====== Available records
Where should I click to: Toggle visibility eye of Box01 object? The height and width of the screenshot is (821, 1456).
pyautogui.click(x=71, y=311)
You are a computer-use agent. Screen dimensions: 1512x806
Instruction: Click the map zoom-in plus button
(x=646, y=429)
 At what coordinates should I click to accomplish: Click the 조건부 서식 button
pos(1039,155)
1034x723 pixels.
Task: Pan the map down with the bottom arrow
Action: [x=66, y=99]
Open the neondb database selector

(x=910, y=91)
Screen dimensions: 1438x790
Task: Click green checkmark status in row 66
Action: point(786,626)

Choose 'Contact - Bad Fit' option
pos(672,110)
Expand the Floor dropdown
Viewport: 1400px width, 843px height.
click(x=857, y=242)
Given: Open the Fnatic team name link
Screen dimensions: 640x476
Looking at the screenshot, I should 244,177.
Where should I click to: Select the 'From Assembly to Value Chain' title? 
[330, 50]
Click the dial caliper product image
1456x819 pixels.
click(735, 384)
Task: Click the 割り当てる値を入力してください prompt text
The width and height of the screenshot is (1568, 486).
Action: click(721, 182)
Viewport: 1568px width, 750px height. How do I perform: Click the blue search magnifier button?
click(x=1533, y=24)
============
* Given problem *
Rewrite all of the entries above, replacing every occurrence of "button" with "control" and leaving everything else unchanged.

* Written solution *
Where should I click to: Toggle visibility eye of Box01 object? The height and width of the screenshot is (821, 1456).
pyautogui.click(x=71, y=311)
You are a computer-use agent. Screen dimensions: 1512x806
Instruction: Click the map zoom-in plus control
(x=646, y=429)
 At what coordinates should I click to accomplish: Click the 조건부 서식 control
pos(1039,155)
1034x723 pixels.
Task: Pan the map down with the bottom arrow
Action: [x=66, y=99]
Open the neondb database selector

(x=910, y=91)
Screen dimensions: 1438x790
Task: Click green checkmark status in row 66
Action: point(786,626)

Choose 'Contact - Bad Fit' option
pos(672,110)
Expand the Floor dropdown
Viewport: 1400px width, 843px height.
click(x=857, y=242)
Given: Open the Fnatic team name link
Screen dimensions: 640x476
Looking at the screenshot, I should 244,177.
Where should I click to: Select the 'From Assembly to Value Chain' title? 
[330, 50]
Click the dial caliper product image
1456x819 pixels.
click(735, 384)
Task: Click the 割り当てる値を入力してください prompt text
The width and height of the screenshot is (1568, 486).
Action: click(721, 182)
Viewport: 1568px width, 750px height. How do I perform: Click the blue search magnifier control?
click(x=1533, y=24)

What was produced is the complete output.